Wife, mother, grandmother; factory worker, retiree; patient, Qi gong master, doctor, spiritual leader, artist. Guo Fengyi has two homes, one is that of an ordinary elderly person. Between her kitchen and bedroom there lies a narrow hallway with one small table on which she makes her drawings of the mysteries of the universe and ghosts and spirits. One on hand she draws, while also taking care of her grandson. Another home is that manor, within which there is a luxurious and splendid study and garden, as well as an alter room. I do not know if her 16 meter long “Long March” was drawn in that small hallway, or in this peaceful temple. This work has taken her two years. She says that in drawing this work, the historical Long March and our Long March became entangled, completely exhausting her.

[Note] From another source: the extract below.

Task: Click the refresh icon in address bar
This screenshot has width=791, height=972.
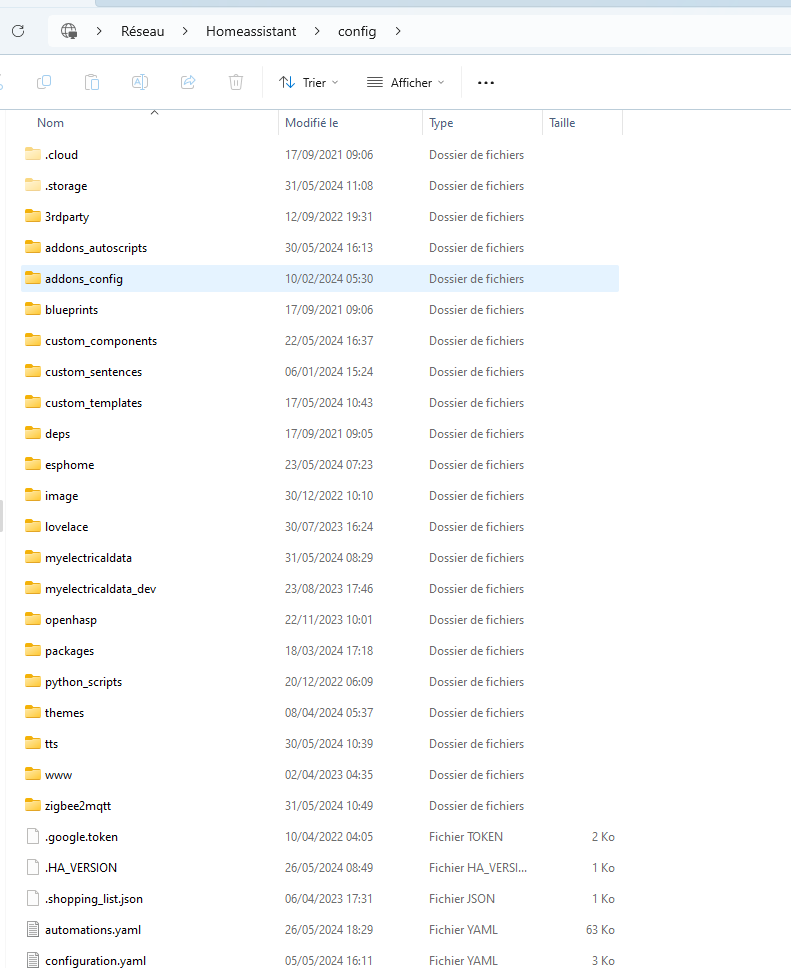Action: point(17,31)
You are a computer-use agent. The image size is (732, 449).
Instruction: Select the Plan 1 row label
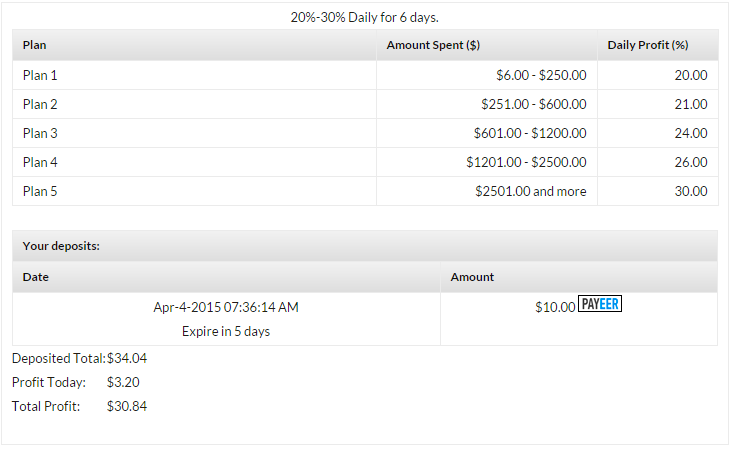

This work has already been completed, but it is not finished, but rather she finally decided to stop. “What is the Long March” is a similar question to “Who is Guo Fengyi?” It is an eternal question that Guo Fengyi asks of herself through her lifestyle and her drawings. This type of identification between “what is what” is a continual project of the Long March. Within it, it raises the questions from the Long March discourse of what is “folk”, what is “professional,” what is “contemporary,” and what is “art?”